Not a stranger to Claremont by any measure, Mr. Dwyre has, for many years, been involved with the Casa Colina Hospital for Rehabilitation and the establishment of Padua Village along with his longtime friend, the late John Rountree. The two shared a friendly rivalry in the sports world, with their respective support of Army for Mr. Rountree and Notre Dame, Mr. Dwyre’s alma mater.
The connections have continued, with Mr. Dwyre’s son Patrick, a budding artist as well as an employee in the Pilgrim Place kitchen. Patrick, his sister Amy and Mr. Dwyre’s wife, Jill, joined in the visit. Mr. Dwyre and his family make their home in San Dimas.
Always interested in sports from his high school athletic career at Sheboygan North High School in Wisconsin onward, Mr. Dwyre jokingly shared that his son, who rarely hears his father speak, had warned him, “You better be good.” He shared as well that the editor of his high school newspaper in Sheboygan became his wife.
Mr. Dwyre’s journalism journey went from high school through college when he was the sports editor of the Notre Dame Voice, as well as playing on the Fighting Irish tennis team.

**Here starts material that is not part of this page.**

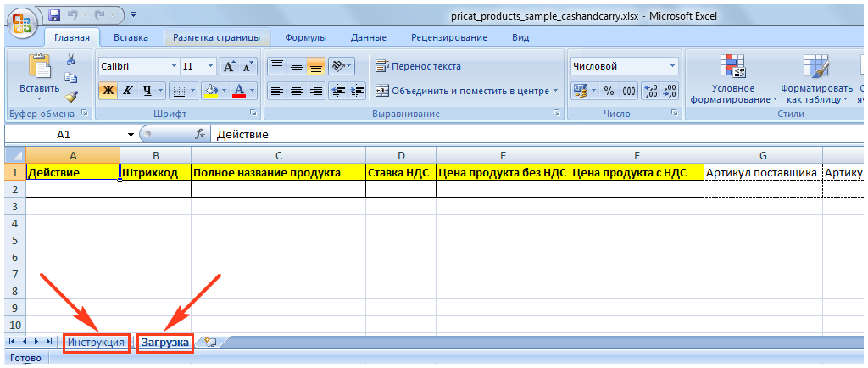Click the Cut scissors icon
The width and height of the screenshot is (868, 368).
[71, 59]
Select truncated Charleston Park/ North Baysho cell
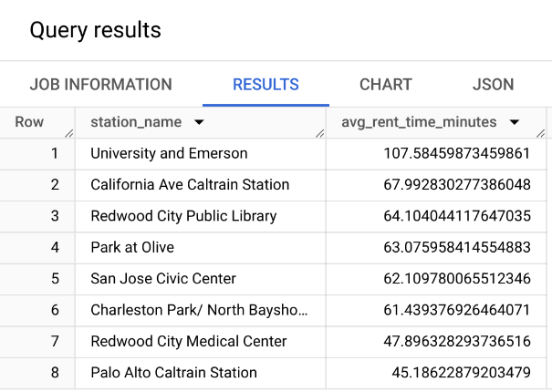The width and height of the screenshot is (552, 392). (x=200, y=310)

His professional career continued from the Des Moines Register through the Milwaukee Journal to the Los Angeles Times in 1981 at the age of 36. He began as assistant sports editor and was promoted to sports editor three months later. He changed to twice-weekly columns in 2006.
The spectrum of years and topics has been wide for Mr. Dwyre. He freely admitted that he receives what might be described (among newspaper people) as ‘guff’ for his opinions, or even lack of them, in the area of his writing.

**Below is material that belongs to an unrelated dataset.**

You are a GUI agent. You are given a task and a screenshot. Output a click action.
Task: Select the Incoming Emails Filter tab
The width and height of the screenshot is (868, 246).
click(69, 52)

Those years have included the experiences of the 1984 Olympics in Los Angeles—from riding a bicycle in the rain over the marathon course to overseeing and writing for the 44 pages per day of Olympic coverage. He remembers dealing with Peter Ueberroth, who oversaw arrangements for the Olympics, including traffic. It was, he joked, the last traffic-free period in the area, remarking about the ‘carmageddon’ he encountered between San Dimas and Claremont the morning of his Pilgrim Place appearance. During the late 1980s, the Times had over 100 people on its staff
Mr. Dwyre had praise for his co-writers over the years. Those have included the late Jim Murray, whom he described as “beyond description—”the greatest lines ever,” and T.J. Simers, noted for his acerbic style.
He included in those plaudits, Steve Lopez, not generally in the sports area, but voted by readers as a favorite among columnists. “I’m just hoping that I might be number two,” he admitted.
On the money involved in modern-day sports, Mr. Dwyre observed that in his view “corporate America has taken over.”
Among the highlights of a career where he has “seen a lot of things,” Mr. Dwyre counts a Special Olympics held at La Puente High School. “It was a ‘fixed’ race, but it was the best thing I ever saw in sports.”